Tuesday, February 16, 2010

A quick shot of my galaxy simulation


I mentioned previously that I have been working on a galaxy simulation with a star forming region in the center. Things have been progressing, I think I can go to running 3D simulations sometime in the next two months. I will share more information when I have it, but I just wanted to share a cool picture that I made from my simulation.This is a density map of the r and z directions (x and y, on this image) of a galaxy, or a slice in the x-z plane at y=0 if you prefer. So top and bottom of the image correspond to above and below the galaxy. We are looking at the galactic disk edge on.

There are a few cool things about this image that made me excited, mostly the long filaments coming out of the galaxy. I was excited about this because that is almost exactly what we see in real galaxies, and is exactly what we are trying to find through simulations. The one problem I had here is I messed up with a certain parameter which made the galaxy not be in hydro-static equilibrium to start out, which means it kind of collapsed in on itself. That explains why the disk is so narrow and so dense.

I failed to mention that this image was rendered in ParaView. I also have a few movies that I made relating to this simulation (again rendered in ParaView). A movie showing density can be found here (Note: It is large, 27 MB). Another showing speed (magnitude of velocity) can be found here (also large, 33 MB).


  1. That was weird, the background just changed to be readable.

  2. This is cool stuff. I'll be very interested to see what happens when you get to 3D. Are the filaments jets from supernovae or are they created by the galaxy itself?

  3. Quantumleap42,

    Very interesting. I like the picture and am excited to hear more.

    "The one problem I had here is I messed up with a certain parameter which made the galaxy not be in hydro-static equilibrium to start out"

    Yeah, it does seem like getting getting the initial conditions to be correct is half the battle.

  4. The filaments apparently come from the wind interacting with dense cool regions outside of the center (so dense clouds of gas).

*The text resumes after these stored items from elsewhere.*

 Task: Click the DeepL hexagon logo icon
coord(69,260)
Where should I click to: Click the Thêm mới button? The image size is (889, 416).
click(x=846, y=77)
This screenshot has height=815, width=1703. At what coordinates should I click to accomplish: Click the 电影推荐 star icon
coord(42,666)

The main filaments in this simulation come from the "splash" of the wind hitting the cloud.

    In terms of real galaxies, there is also some debate about where the filaments come from, either from gas thrown off of the star forming region or from ram-pressure of the wind acting on clouds that are already there.

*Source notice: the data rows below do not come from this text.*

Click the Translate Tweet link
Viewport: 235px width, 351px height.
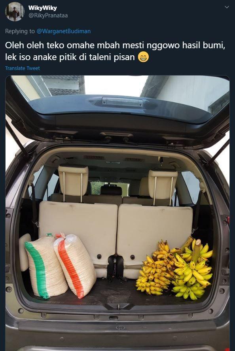[23, 68]
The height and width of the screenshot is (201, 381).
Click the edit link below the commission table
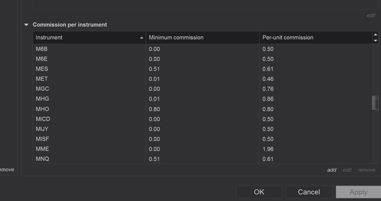(347, 170)
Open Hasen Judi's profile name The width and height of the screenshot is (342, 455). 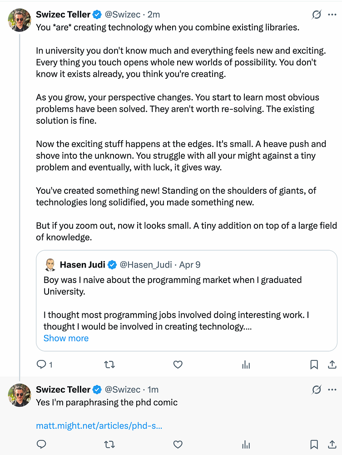pos(83,264)
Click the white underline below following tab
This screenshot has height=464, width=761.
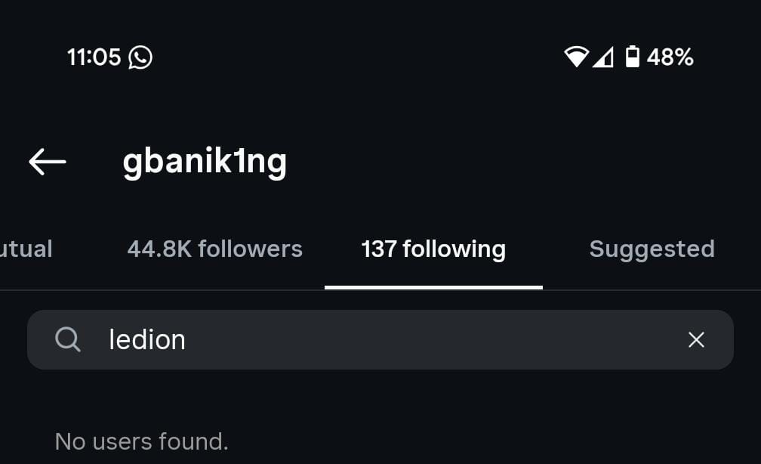pos(433,287)
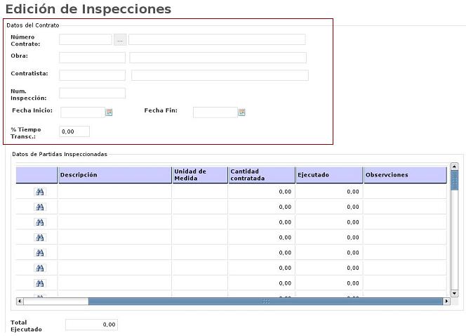Select the Num. Inspección text field

tap(92, 93)
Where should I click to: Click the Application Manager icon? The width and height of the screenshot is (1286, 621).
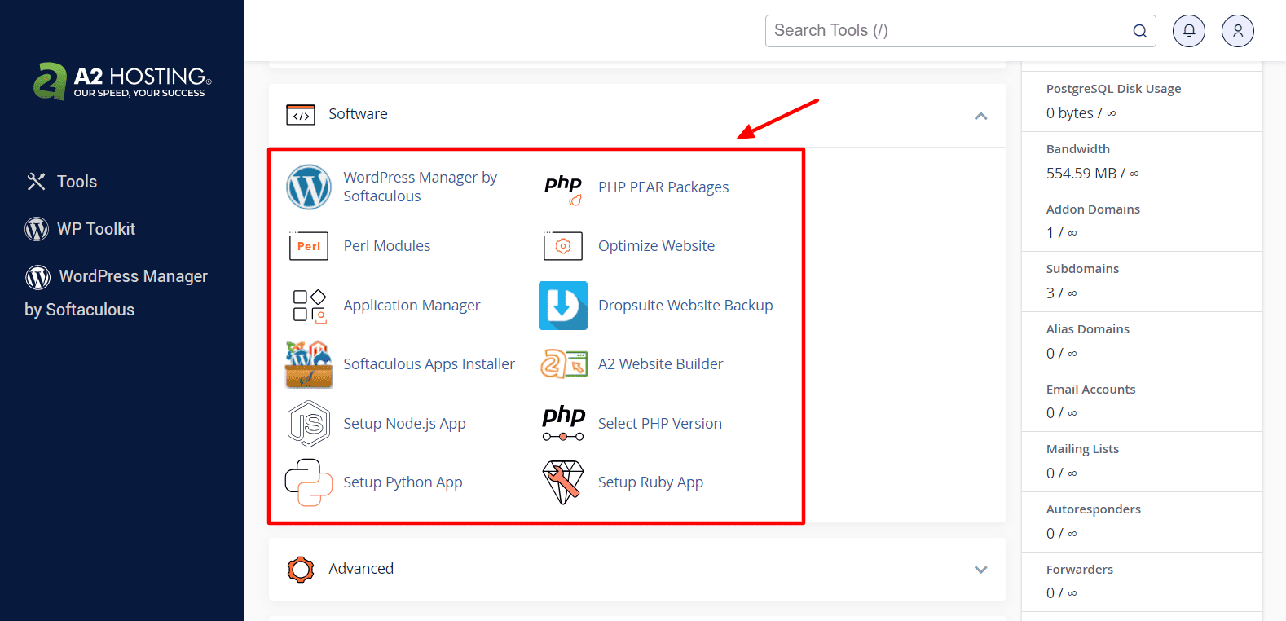(x=308, y=306)
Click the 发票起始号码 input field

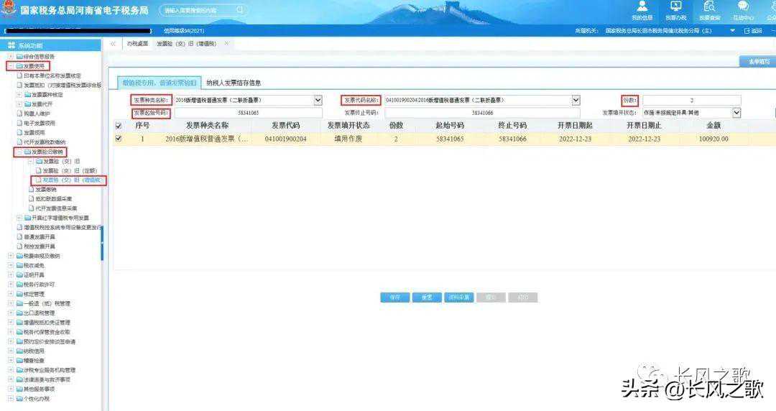[248, 113]
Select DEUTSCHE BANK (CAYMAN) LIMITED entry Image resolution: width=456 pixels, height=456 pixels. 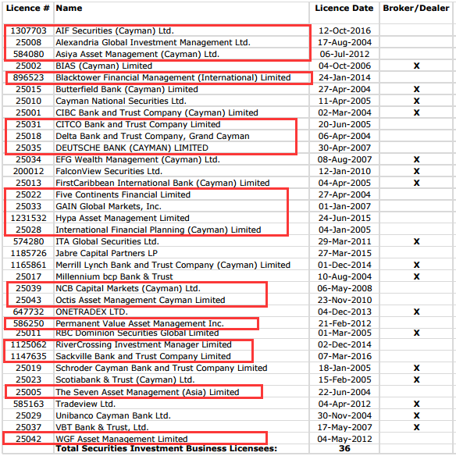pyautogui.click(x=132, y=148)
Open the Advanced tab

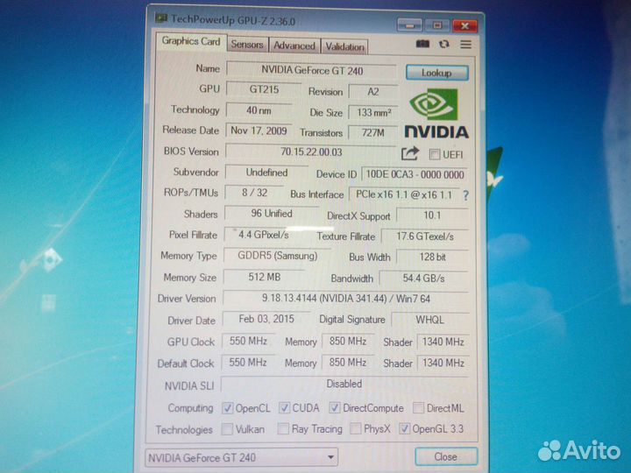coord(294,46)
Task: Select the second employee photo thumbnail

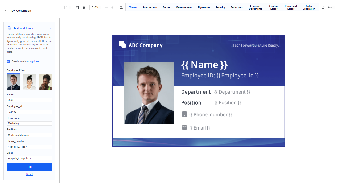Action: pos(29,82)
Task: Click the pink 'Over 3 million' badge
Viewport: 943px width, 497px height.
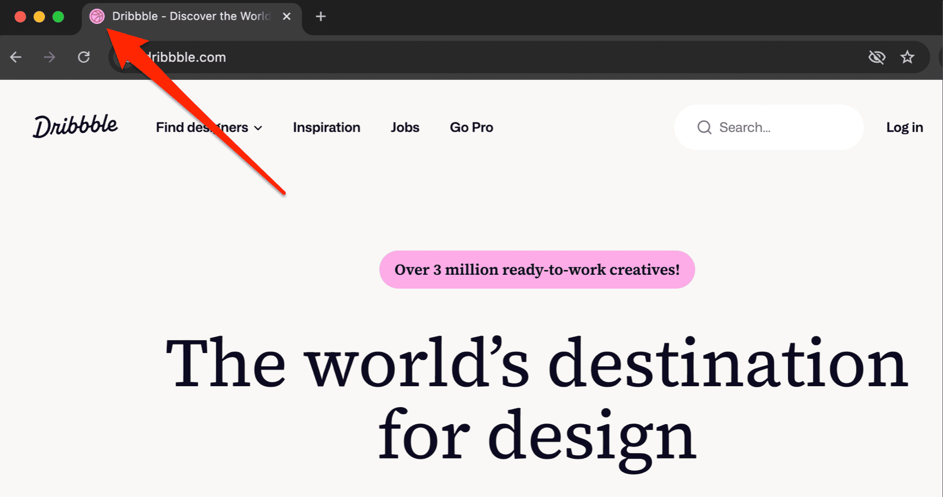Action: pyautogui.click(x=537, y=269)
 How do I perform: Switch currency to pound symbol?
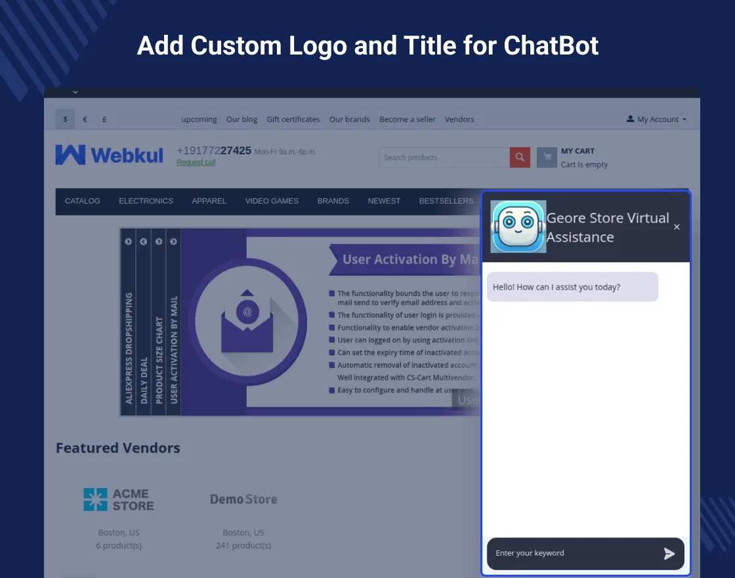pyautogui.click(x=104, y=120)
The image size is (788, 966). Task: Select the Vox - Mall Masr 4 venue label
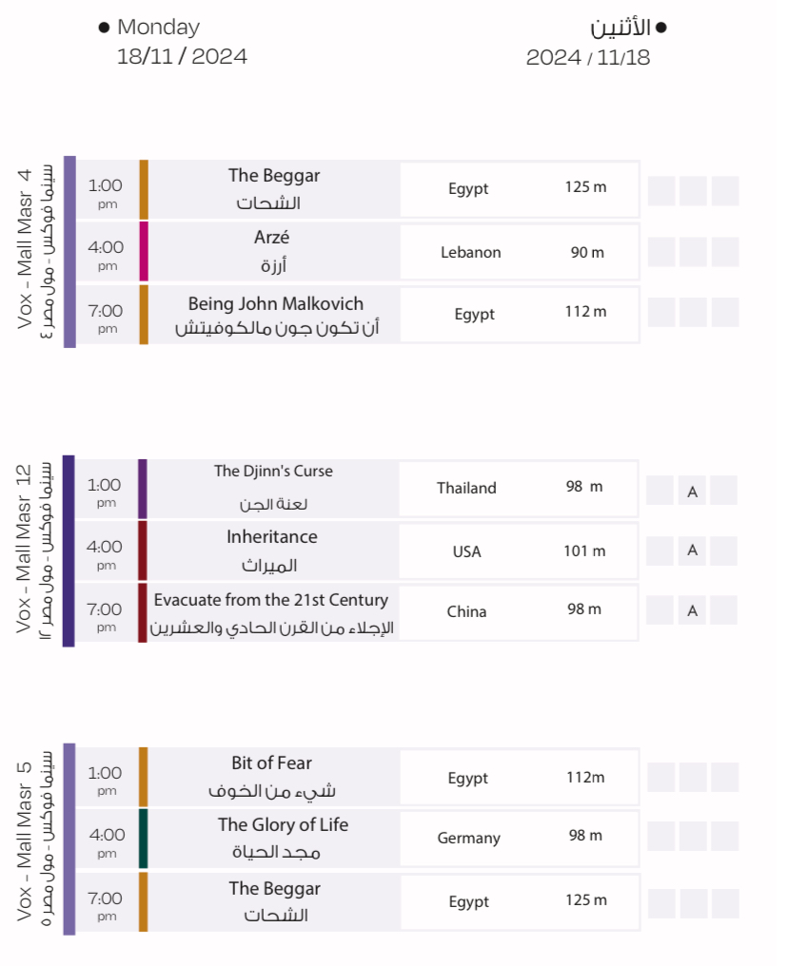(x=36, y=252)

  5. It looks great. I've used ParaView before (for brain imaging stuff - but we do not generally use it).

  6. Hey, what a coincidence. I was doing some brain imaging today in ParaView. It was quite fun. We were looking at a tumor in a brain and we were trying to figure out how to display it while also showing critical areas of the brain that could not be disturbed when surgery was performed. It is quite an interesting program.